University of Massachusetts to Divest From Fossil-Fuel Holdings

  • The $770 million fund eliminated coal holdings in December
  • School says it’s committed to fighting climate change

The University of Massachusetts said it will divest from direct fossil-fuel holdings in its endowment, without specifying the total amount of its investment.

The UMass Foundation, the corporation the oversees the state university’s $770 million endowment fund, decided to immediately eliminate its direct investments, the school said in a statement Wednesday.

Divestment has been a popular issue in recent years among students, who have protested at campuses including UMass. In February Cornell University voted against divesting from oil and gas investments while Stanford University rejected a proposal in April. Yale University’s $26 billion endowment sold less than $10 million in investments in April.

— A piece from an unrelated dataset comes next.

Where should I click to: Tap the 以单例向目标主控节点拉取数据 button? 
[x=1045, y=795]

Ray Howell, a spokesman for the foundation, declined to comment on how much of UMass’s endowment was invested in direct fossil-fuel holdings. The endowment has about $5 million in the group, board of trustees chairman Victor Woolridge said in April, according to website Massachusetts Live.

Climate Change

The school said Wednesday that its decision reflects a commitment to fight climate change.

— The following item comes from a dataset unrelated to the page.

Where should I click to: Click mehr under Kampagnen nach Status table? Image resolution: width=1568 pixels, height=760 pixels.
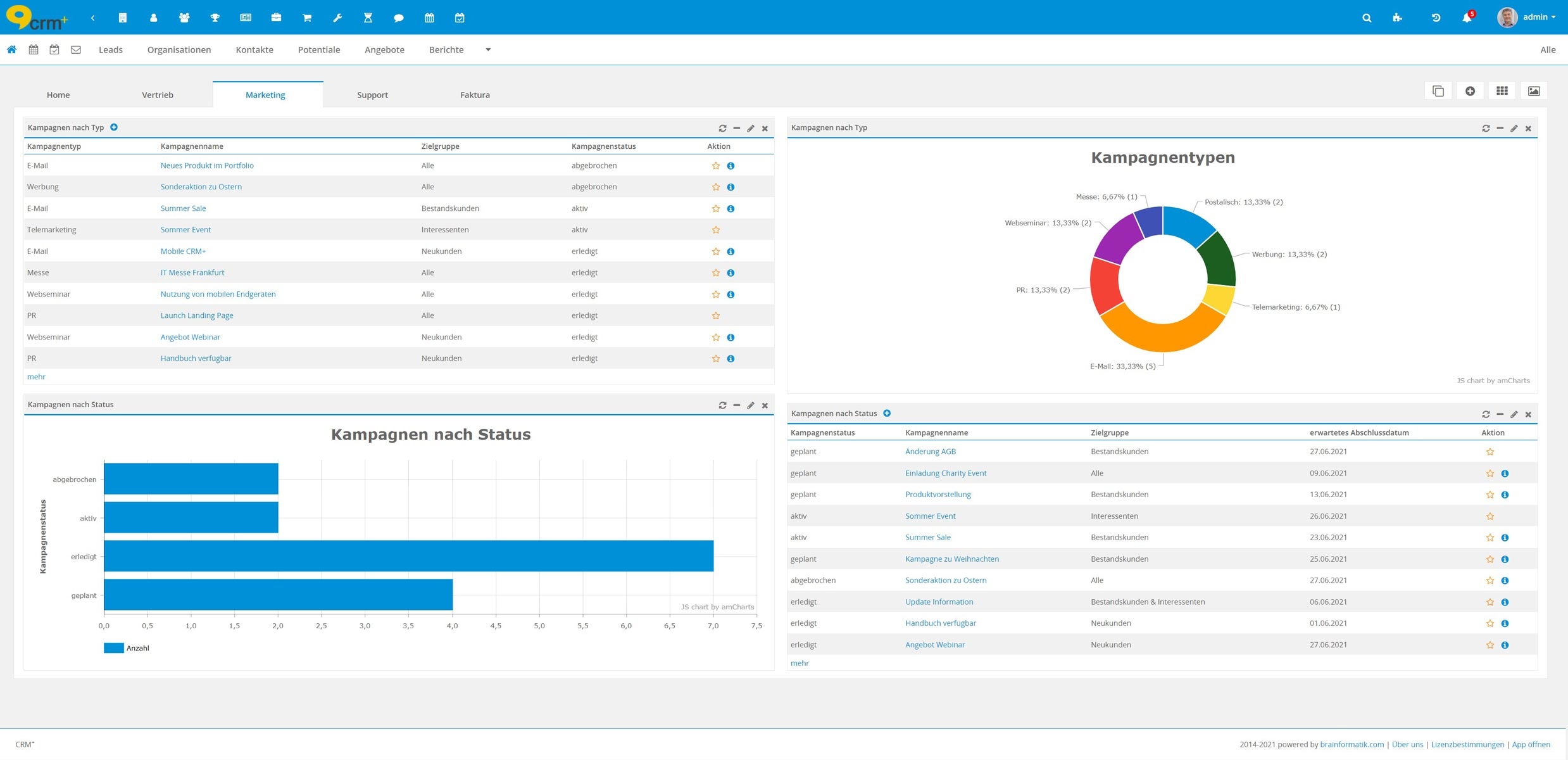pyautogui.click(x=799, y=663)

“Divesting from investments in any particular sector is not done lightly and we have done so rarely,” Edward H. D’Alelio, the foundation’s treasurer and investment committee chairman, said in the statement. “That we took this step reflects not just our comfort as fiduciaries but the seriousness with which we see climate change.”

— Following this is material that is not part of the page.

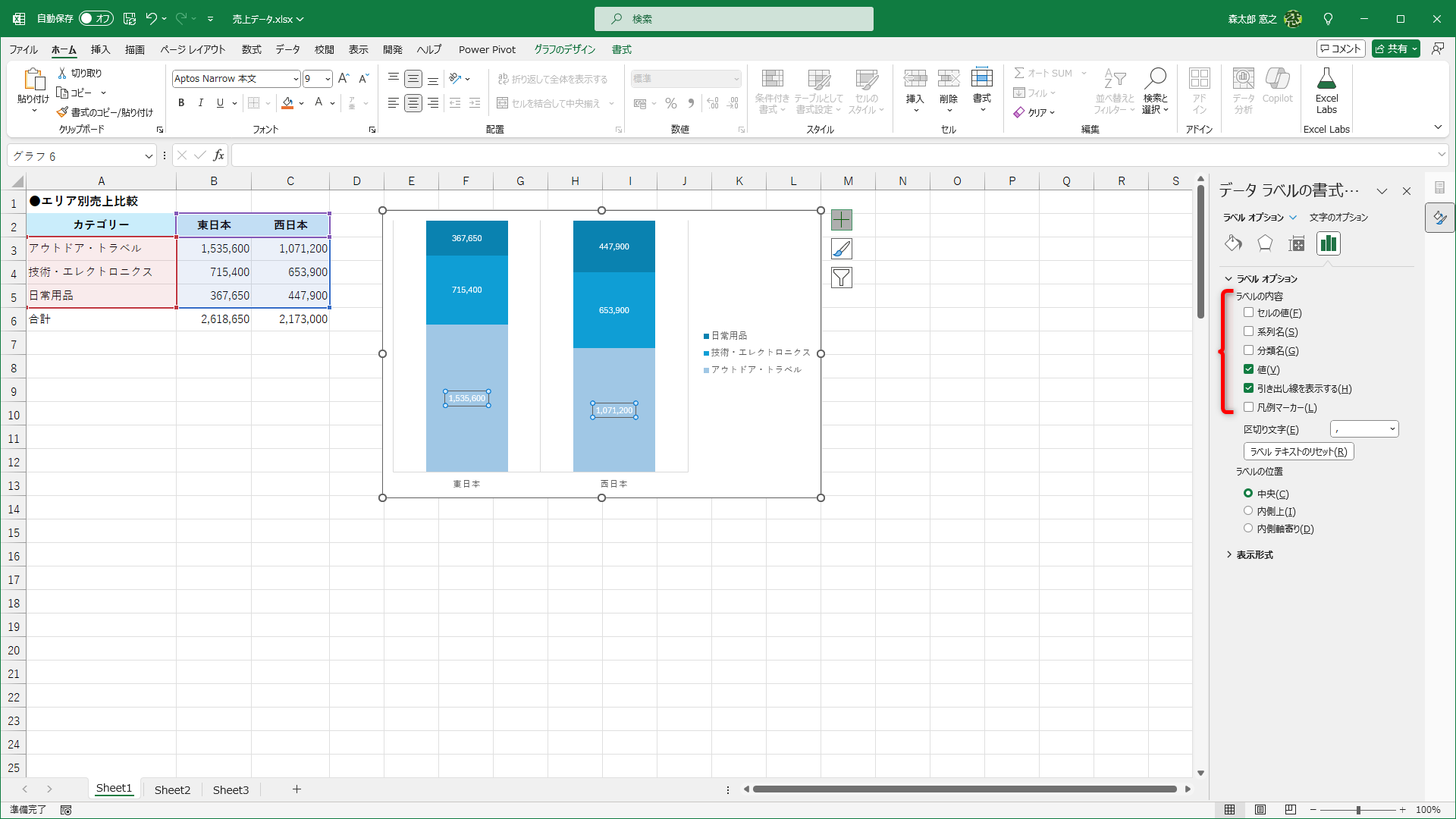The image size is (1456, 819).
Task: Click the format painter brush icon
Action: tap(63, 112)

In December, the trustees endorsed the foundation’s decision to divest from all direct holdings in coal companies following pressure from the student group UMass Fossil Fuel Divestment Campaign. According to the group’s website, the foundation shed $400,000 of coal-related investments. The endowment is now divested from that sector, Howell said.

“Important societal change often begins on college campuses and it often begins with students,” UMass President Marty Meehan said in the statement.